Para a magistrada, as alegações da defesa de Marcola não conseguiram provar “a ausência de justa causa a justificar a diligência onde se teria encontrado um bilhete cuja autoria ou interesse teria sido atribuído ao ora recorrente, fundamento utilizado para justificar a legalidade da violação do direito constitucional da intimidade”.
Mensagens
Nas mensagens encontradas com as duas mulheres, além do plano de assassinato de autoridades envolvidas na transferência de Marcola, havia detalhes sobre as negociações do PCC para o tráfico de drogas.
“Os documentos foram escritos de próprio punho e contemplam várias informações referentes ao crime organizado e à movimentação de drogas. Ademais, insta ressaltar, a título ilustrativo, que entre os manuscritos foram localizados termos como quilos e valores numéricos em reais, pavilhões e seus responsáveis — termos usados para designar pagamentos e valores arrecadados pela venda de drogas vinculada ao comando do crime organizado”, afirmou o delegado responsável pelo inquérito da Polícia Civil, Adalberto Gonini Junior.

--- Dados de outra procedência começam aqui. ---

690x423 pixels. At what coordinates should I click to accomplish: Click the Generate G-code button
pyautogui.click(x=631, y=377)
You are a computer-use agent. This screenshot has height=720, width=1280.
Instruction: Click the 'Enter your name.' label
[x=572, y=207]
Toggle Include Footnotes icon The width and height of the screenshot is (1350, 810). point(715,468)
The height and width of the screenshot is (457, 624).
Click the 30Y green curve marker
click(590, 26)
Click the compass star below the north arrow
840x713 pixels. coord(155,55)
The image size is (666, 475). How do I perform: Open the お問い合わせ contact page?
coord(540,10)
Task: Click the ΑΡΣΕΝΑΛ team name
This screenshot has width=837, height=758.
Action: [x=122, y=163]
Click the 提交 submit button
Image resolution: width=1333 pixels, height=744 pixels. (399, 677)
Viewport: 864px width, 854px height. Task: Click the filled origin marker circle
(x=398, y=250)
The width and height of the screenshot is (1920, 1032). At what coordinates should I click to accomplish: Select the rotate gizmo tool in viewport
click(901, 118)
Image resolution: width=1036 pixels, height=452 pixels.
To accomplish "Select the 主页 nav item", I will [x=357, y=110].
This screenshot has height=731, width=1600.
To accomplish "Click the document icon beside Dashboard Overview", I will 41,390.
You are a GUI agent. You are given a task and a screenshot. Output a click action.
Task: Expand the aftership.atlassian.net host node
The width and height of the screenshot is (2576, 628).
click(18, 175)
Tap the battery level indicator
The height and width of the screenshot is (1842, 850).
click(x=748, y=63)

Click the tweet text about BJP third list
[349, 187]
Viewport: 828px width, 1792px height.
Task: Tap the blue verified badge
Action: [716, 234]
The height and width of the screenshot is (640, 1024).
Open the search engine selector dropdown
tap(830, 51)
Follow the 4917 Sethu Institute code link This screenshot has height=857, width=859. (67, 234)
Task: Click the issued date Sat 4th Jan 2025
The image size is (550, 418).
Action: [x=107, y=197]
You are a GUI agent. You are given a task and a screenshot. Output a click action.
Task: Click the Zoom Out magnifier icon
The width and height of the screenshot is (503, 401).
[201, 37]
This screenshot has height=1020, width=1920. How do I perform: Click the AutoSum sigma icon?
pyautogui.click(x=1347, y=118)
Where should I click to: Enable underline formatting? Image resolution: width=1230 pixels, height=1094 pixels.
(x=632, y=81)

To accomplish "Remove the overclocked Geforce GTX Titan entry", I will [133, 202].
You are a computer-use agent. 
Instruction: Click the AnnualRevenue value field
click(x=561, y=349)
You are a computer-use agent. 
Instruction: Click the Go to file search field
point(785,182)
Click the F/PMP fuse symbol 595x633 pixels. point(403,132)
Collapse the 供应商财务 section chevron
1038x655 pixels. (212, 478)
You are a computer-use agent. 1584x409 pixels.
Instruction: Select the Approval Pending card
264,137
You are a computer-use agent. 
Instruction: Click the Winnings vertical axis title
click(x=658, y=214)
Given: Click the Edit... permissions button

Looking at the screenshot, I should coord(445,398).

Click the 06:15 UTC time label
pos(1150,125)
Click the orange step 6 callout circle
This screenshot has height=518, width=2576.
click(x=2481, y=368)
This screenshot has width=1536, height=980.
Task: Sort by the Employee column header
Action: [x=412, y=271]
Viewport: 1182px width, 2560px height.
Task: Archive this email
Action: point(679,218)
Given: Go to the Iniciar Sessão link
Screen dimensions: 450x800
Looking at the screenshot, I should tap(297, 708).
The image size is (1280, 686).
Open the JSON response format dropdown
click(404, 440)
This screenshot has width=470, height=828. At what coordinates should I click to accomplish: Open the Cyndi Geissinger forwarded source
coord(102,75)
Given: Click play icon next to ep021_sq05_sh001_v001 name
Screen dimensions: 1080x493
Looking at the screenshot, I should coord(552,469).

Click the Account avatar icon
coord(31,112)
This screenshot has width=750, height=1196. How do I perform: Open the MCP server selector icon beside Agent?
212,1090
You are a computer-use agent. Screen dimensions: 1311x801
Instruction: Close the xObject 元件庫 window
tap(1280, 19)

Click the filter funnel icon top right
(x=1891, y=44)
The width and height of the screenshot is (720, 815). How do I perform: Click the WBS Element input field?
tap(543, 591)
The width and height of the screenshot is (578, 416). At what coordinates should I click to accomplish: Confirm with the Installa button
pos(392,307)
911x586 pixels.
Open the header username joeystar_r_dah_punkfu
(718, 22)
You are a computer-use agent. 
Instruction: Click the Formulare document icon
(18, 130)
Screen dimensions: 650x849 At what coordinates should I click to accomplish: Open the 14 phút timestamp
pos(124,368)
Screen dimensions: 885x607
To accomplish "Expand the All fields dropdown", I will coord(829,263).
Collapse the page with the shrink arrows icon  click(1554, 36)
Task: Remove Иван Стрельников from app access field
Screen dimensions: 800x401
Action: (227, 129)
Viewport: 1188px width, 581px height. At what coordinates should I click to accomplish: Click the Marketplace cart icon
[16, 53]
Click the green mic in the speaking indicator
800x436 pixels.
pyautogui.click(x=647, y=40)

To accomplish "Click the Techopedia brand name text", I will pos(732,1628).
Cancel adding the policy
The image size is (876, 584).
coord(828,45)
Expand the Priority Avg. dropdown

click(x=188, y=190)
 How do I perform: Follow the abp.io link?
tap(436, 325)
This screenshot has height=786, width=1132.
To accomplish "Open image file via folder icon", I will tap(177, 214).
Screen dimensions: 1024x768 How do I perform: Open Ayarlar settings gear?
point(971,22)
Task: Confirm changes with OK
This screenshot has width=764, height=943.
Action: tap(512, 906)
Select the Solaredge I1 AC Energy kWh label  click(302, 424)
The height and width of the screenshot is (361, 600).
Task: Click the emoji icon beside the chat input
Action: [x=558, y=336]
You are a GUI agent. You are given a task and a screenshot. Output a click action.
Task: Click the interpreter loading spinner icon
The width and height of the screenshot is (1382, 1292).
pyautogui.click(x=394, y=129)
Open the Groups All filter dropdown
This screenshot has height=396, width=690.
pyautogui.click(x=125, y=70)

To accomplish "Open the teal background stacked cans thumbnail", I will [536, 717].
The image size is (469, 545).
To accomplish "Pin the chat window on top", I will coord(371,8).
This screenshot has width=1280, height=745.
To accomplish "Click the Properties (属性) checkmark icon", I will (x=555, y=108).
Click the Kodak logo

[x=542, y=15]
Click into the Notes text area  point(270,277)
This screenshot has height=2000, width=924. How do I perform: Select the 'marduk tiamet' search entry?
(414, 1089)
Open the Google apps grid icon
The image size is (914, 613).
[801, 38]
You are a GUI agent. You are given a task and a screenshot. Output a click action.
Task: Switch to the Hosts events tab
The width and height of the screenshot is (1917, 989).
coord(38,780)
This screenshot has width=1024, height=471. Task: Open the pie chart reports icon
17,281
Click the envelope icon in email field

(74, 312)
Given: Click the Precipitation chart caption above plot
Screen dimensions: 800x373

“Eis que as autuadas Maria Eliane de Oliveira e Alessandra Cristina Vieira, por estarem saindo com essas escritas codificadas do presídio que abriga a cúpula do PCC, com absoluta certeza, são integrantes do crime organizado e, com essa colaboração, signatárias de informações em códigos, promovem ou ajudam a promover as barbáries que estamos acompanhando todos os dias nos noticiários, praticadas por esta e outras organizações criminosas […] sendo ambas responsáveis por alimentar o crime organizado com informações referentes aos lucros auferidos com o tráfico de drogas e informações preciosas para a manutenção financeira do grupo criminoso organizado”, argumentou o delegado.
Em 2022, Maria Eliane e Alessandra Cristina foram condenadas pelo juiz Deyvison Heberth dos Reis, da 3ª Vara do Fórum da Comarca de Presidente Venceslau, pelo crime de associação criminosa, a 4 anos e 6 meses de prisão em regime semiaberto. Júlio César Figueira recebeu pena de 7 anos e 10 meses em regime fechado e Mauro Cesar, de 8 anos e 9 meses. Assim como Marcola, eles também tiveram recursos negados pelo STJ em fevereiro deste ano.